Now I’ve never heard of linkage fees before, but looking it up very quickly on the Web I got this information:
A linkage fee “requires developers to pay into a housing trust fund. The rationale for linkage is that developers should pay for the impact their projects have on the community.” (Boston Globe, September 9, 2002)
“Boston’s linkage program requires that developers pay an exaction to construct affordable housing.” (Boston Redevelopment Authority)
If the City of Newburyport ever decided to set up linkage fees for affordable housing, which I gather from the little research I’ve done, it would be extremely complicated and it would require an intact and skilled Planning Office. (And we know at the moment that our Planning Office under Mayor John Moak is in complete disarray.)
So why bother with affordable housing? If Newburyport had an appropriate number of affordable housing units (as far as I’m concerned, the more the merrier), Newburyport would not be under the shadow of 40B housing projects like the one Mayor John Moak has resurrected on the Woodman property on Low Street.
40B housing has a huge impact on the historic character, charm and beauty of Newburyport, MA and also, at least in the case of the Woodman property, adversely affects the environment (see previous posts.)
And it would also make Newburyport more economically diverse, a concept I happen to like. It would obviously give people who do not make unbelievable amounts of money or who were lucky enough to buy property before housing prices went through the roof, to have a chance to live in our seaport city, which I happen to think is a good thing.
In a previous post concerning Nantucket and Steven Karp the “editor’s note” was that I did not know what a “Land Bank” was.
Well, Grant Sanders, the host of www.yakon.com, a website which many consider to be the place to find out what is really going on around Nantucket, sent me this information which I think is pretty interesting:
“The Nantucket Island’s Land Bank, the first org of its kind in the country, is a commission which collects a 2% fee from all real estate purchases here and uses those funds to buy, preserve and maintain open space. Currently just under 50% of the island is preserved as open space (by as many as seven or eight separate conservation organizations). Hopefully by the end of this year, that number will jump to 52% with the purchase of a conservation easement on a 270-acre parcel here known as the Linda Loring property.

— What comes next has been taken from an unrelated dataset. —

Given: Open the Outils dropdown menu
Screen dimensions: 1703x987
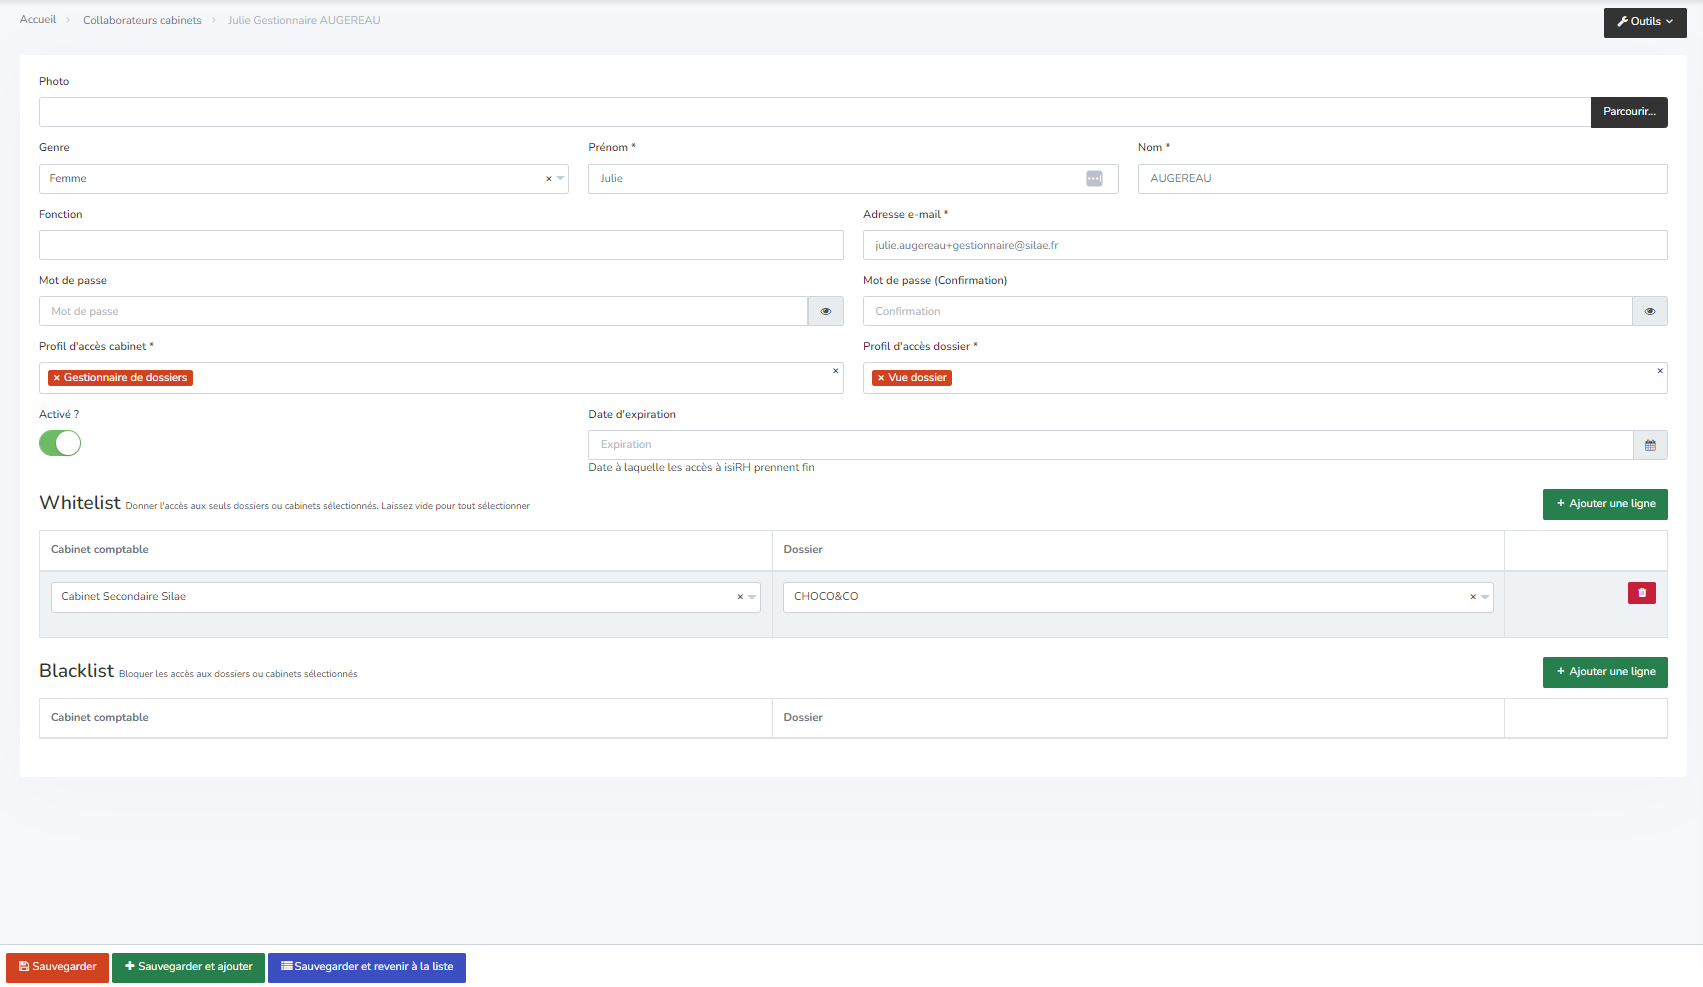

Nantucket and the Vineyard are also starting a housing bank which would take 1% from the sale of a new home here. The money (around 9 million annually) will go to fund affordable housing initiatives.
You can read about the Land Bank at www.nantucketlandbank.org.”
You know what I really like? I really like the idea of a “housing bank” which would take 1% from the sale of any new construction by a developer and put it towards affordable housing. That works for me.